In my ongoing war with the bath brush, my bottom is not the only loser. D nearly broke my pinkie finger. Correction: I was responsible for D nearly breaking my pinkie finger.
D’s impromptu command for me to fetch the bath brush, just moments before our long road trip to the ocean, had me searching his face for intent. His voice had been different then. This wasn’t play.
He informed me that my grumpy attitude of the past week needed to stop. I argued, saying that it wasn’t “grumpy” so much as “snarky” — for you word-lovers out there, there is a keen difference.
D apparently hates words.
With no time for debate, he immediately maneuvered me over the back of the couch and delivered brisk, walloping swats. Not having had a proper warm-up, nor a proper spanking for quite some time, each blow with the brush was almost unendurable. I did not like it. No, I did not. (I should insert here that my panties later told a different story about my “enjoyment” of the bath brush.)

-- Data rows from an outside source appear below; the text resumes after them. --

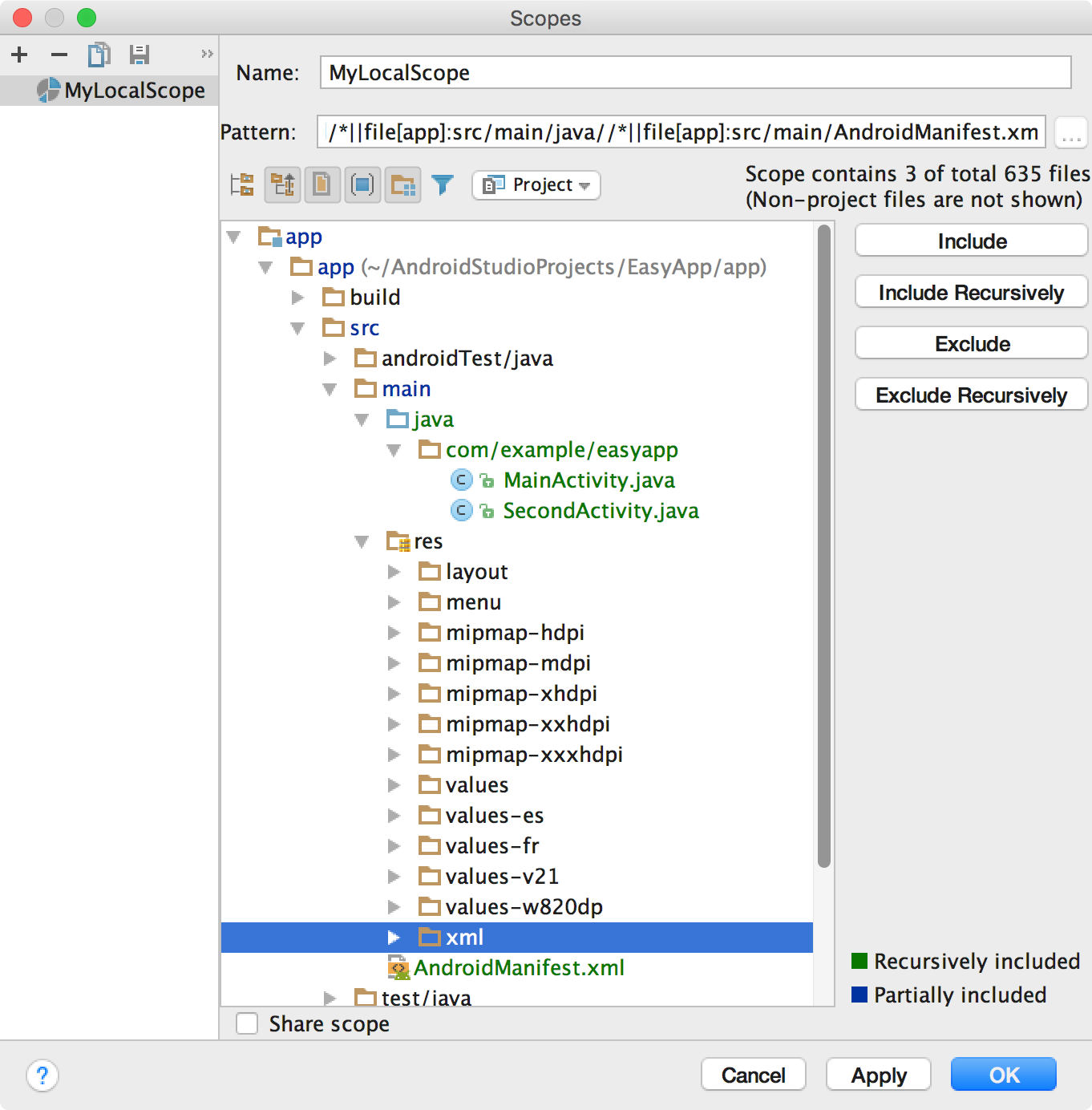
Task: Click the Include Recursively button
Action: coord(970,292)
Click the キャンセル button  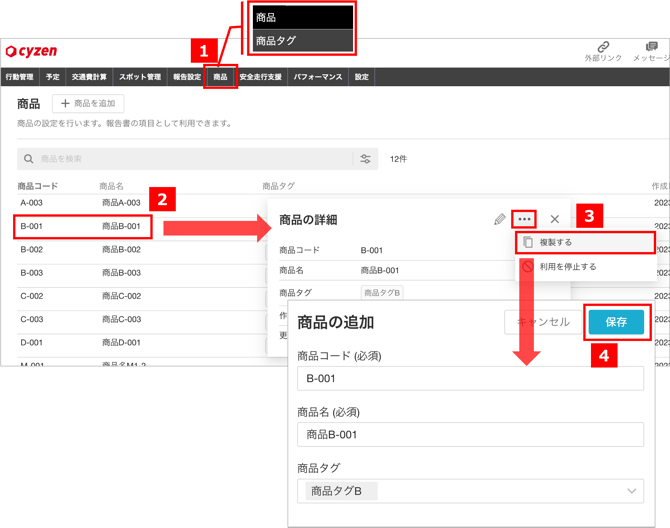point(542,322)
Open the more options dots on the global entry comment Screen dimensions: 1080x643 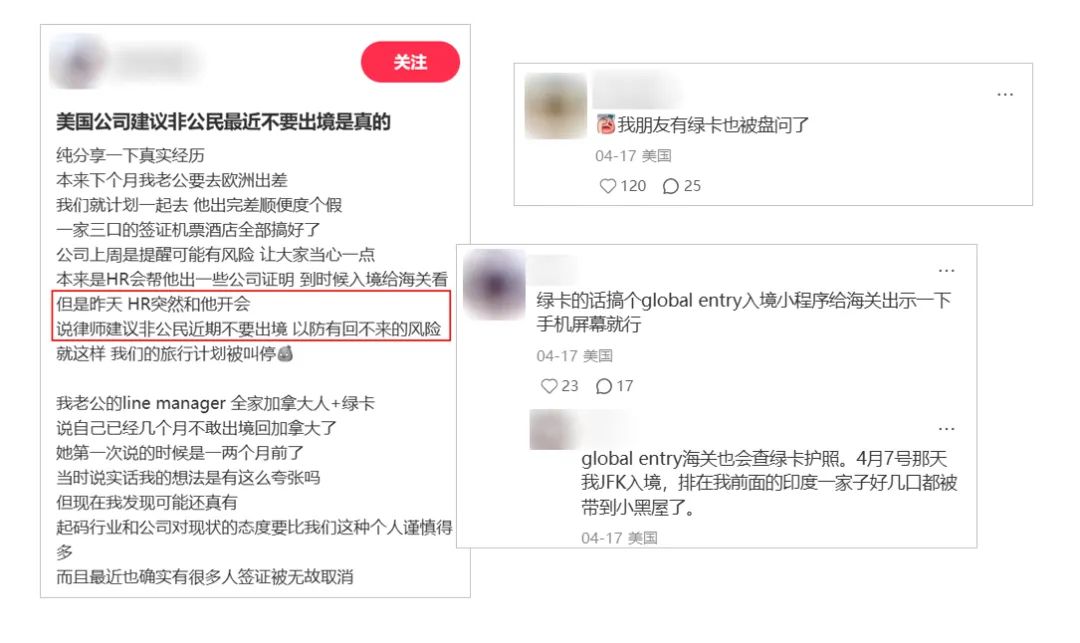point(946,271)
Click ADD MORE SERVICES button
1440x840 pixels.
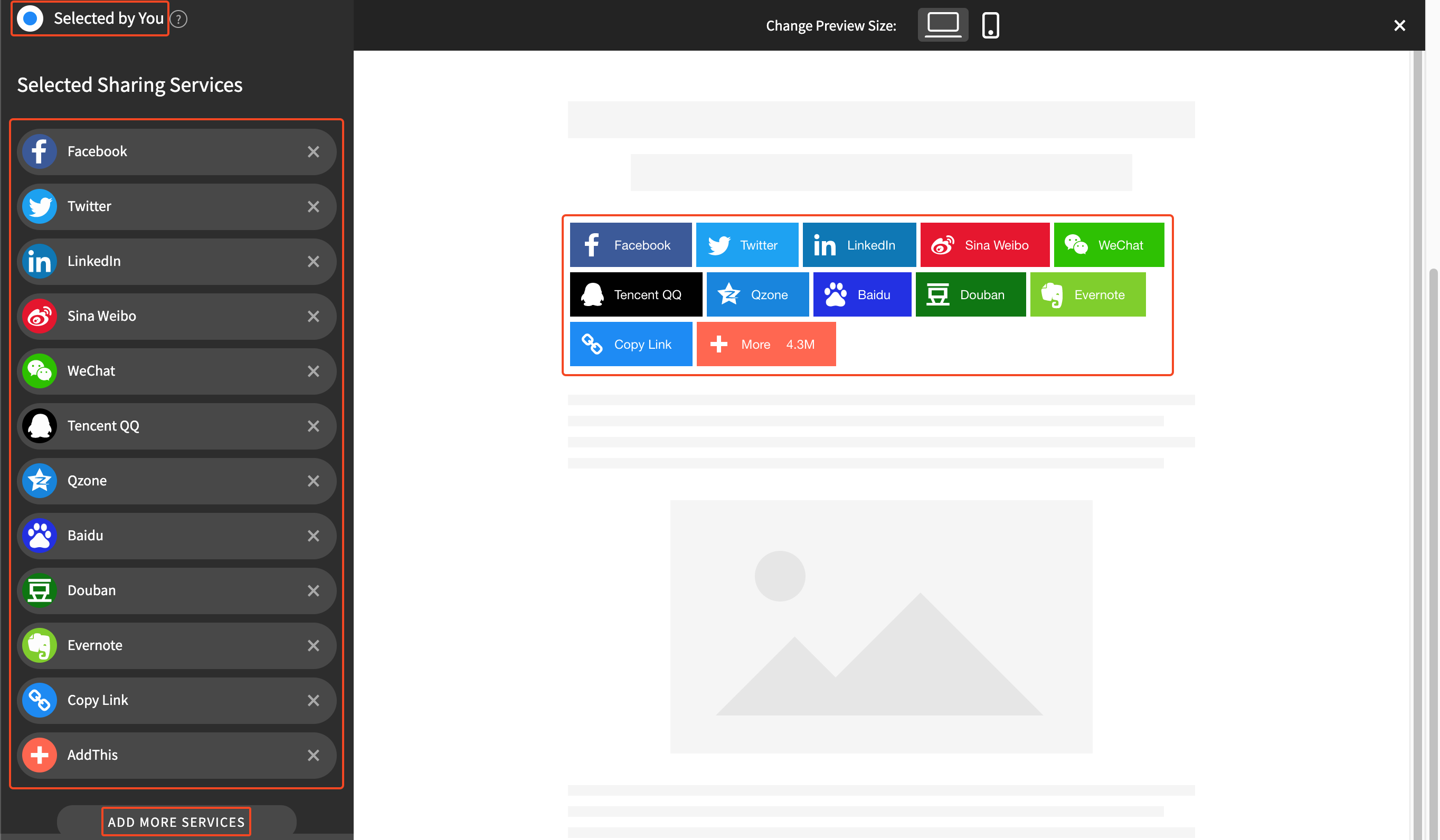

I’m not dumb enough to consciously block the blows from that wooden bully. While silently cursing my assailant, I am quite aware that the best defense is no offense. Be still. Play dead. Don’t move lest the brush find its mark on my upper thighs or, gasp, between my legs.
Awareness does not equal obedience.
When the brush struck my disobedient hand, it cast a magical spell in my living room. In addition to the stars and white light that appeared before my eyes, I was the sub with three thumbs. I could have taken that show on the road — and did, wasting little time on first aid, when we left for our trip.
Let it be a testament to my quick reflexes, and how strong my natural defenses are, that my hand courageously stood up for the underdog.
That pinkie finger may normally be the smallest appendage on my body, but it has the heart of a lion. An extremely foolish and swollen, pink lion.